**Assigned task:** Nothing but the data below, returned exactly, should appear in the answer.

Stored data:
⁂
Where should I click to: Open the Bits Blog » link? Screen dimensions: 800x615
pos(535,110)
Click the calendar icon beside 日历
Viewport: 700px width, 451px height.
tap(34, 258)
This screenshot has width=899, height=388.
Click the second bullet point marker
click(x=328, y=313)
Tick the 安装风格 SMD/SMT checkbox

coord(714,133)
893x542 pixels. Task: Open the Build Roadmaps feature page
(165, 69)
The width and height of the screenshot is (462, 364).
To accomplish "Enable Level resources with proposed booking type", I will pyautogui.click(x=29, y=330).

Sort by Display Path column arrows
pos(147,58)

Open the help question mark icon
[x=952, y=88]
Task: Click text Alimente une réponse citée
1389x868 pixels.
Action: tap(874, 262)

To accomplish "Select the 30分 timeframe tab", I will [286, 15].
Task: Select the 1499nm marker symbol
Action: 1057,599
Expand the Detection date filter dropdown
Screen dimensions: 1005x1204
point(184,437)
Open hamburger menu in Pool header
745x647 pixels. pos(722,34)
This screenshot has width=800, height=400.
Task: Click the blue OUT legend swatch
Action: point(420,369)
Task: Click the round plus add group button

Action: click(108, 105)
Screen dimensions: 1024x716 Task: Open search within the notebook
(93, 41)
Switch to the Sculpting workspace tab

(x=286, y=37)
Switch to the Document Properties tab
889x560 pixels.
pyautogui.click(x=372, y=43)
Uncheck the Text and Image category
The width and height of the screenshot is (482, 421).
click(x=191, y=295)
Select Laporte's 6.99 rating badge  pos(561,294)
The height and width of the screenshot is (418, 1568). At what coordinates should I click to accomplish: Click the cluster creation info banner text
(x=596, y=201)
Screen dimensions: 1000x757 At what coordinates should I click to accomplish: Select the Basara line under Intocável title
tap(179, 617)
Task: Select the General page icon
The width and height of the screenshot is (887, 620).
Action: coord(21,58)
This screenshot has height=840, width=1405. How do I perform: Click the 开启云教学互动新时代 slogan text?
⁂
**Your response:**
Where should I click to: Open the Bits Blog » link? Screen dimensions: 800x615
pos(535,110)
Click the calendar icon beside 日历
Viewport: 700px width, 451px height.
tap(34, 258)
This screenshot has width=899, height=388.
Click the second bullet point marker
click(x=328, y=313)
Tick the 安装风格 SMD/SMT checkbox

coord(714,133)
893x542 pixels. Task: Open the Build Roadmaps feature page
(165, 69)
The width and height of the screenshot is (462, 364).
To accomplish "Enable Level resources with proposed booking type", I will pyautogui.click(x=29, y=330).

Sort by Display Path column arrows
pos(147,58)

Open the help question mark icon
[x=952, y=88]
Task: Click text Alimente une réponse citée
1389x868 pixels.
Action: tap(874, 262)

To accomplish "Select the 30分 timeframe tab", I will [286, 15].
Task: Select the 1499nm marker symbol
Action: 1057,599
Expand the Detection date filter dropdown
Screen dimensions: 1005x1204
point(184,437)
Open hamburger menu in Pool header
745x647 pixels. pos(722,34)
This screenshot has width=800, height=400.
Task: Click the blue OUT legend swatch
Action: point(420,369)
Task: Click the round plus add group button

Action: click(108, 105)
Screen dimensions: 1024x716 Task: Open search within the notebook
(93, 41)
Switch to the Sculpting workspace tab

(x=286, y=37)
Switch to the Document Properties tab
889x560 pixels.
pyautogui.click(x=372, y=43)
Uncheck the Text and Image category
The width and height of the screenshot is (482, 421).
click(x=191, y=295)
Select Laporte's 6.99 rating badge  pos(561,294)
The height and width of the screenshot is (418, 1568). At what coordinates should I click to accomplish: Click the cluster creation info banner text
(x=596, y=201)
Screen dimensions: 1000x757 At what coordinates should I click to accomplish: Select the Basara line under Intocável title
tap(179, 617)
Task: Select the General page icon
The width and height of the screenshot is (887, 620).
Action: coord(21,58)
This screenshot has height=840, width=1405. How do I perform: Click the 开启云教学互动新时代 slogan text?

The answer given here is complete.